| NIST'S PLANS FOR A FLYING LEAP, BACKWARDS! |
Michael Gorman
Whitemarsh Information Systems
Just when I thought that Federal FY-97 (October 1996-September 1997) was going to be another banner year for high quality database consulting, my understanding of plans under development at the National Institute of Standards and Technology (NIST) have thoroughly ruined my outlook. Before I tell you about my understanding of these FY-97 plans, I must back up to a bygone era of "waste-of-time" consulting that NIST's previous management had obviated because they truly understood the data management business. This "old" management however has been retired or "redirected."
I'm in the data management business with an emphasis on database. Database is a computer related business that brings order, structure, single source and sharing the critical business data. I was part of database's beginnings in the late 1960s. From then until the late 1980s, most database management systems (DBMSs), the computer software products that define database structures, store, update, report, and protect business data were unique to each vendor. It was like buying a Ford and then finding out that you must use Ford gas, Ford tires, Ford roads, Ford oil, and Ford every thing else. Where would we be if GM owned the North-South roads and Ford owned the East-West roads. Silly? Unthinkable? Or, just plain stupid?

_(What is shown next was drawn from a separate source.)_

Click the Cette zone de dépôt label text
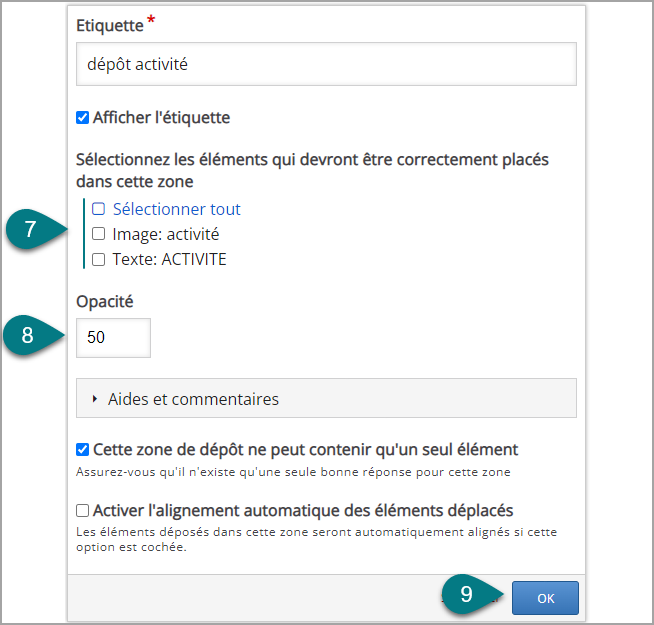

Every DBMS vendor, like IBM, had different systems. Because they looked and acted differently, business applications that used one DBMS couldn't be used with another. Government agencies, once they selected a DBMS were locked in for years and years and years.
While the cost to buy a DBMS was small (less than $200,000), each significant DBMS application cost ten times more, or $2,000,000. If an agency had 50 DBMS based applications they had a $100 million sunk cost. Most, if not all that $100 million had to be trashed and re-spent when the DBMS was changed!
Because the cost of change was so expensive, agencies spent $100 to $300 thousand to pick the "right" DBMS. The rationale for the analysis was sound. Buying the "wrong" DBMS was frightfully expensive. The consulting opportunities for DBMS experts like me were every where and were three types: helping to create 20 to 30 page questionnaires, helping to write 100 to 300 page questionnaire responses, and finally spending from weeks to months helping agencies evaluate vendor responses. One agency even paid me to develop and present a course that taught them what their procurement questionnaire meant! All this DBMS and vendor specific work was necessary because vendor features were closely guarded, proprietary, highly copyrighted, and subject to protracted suits if any vendor attempted to implement another vendor's features or facilities.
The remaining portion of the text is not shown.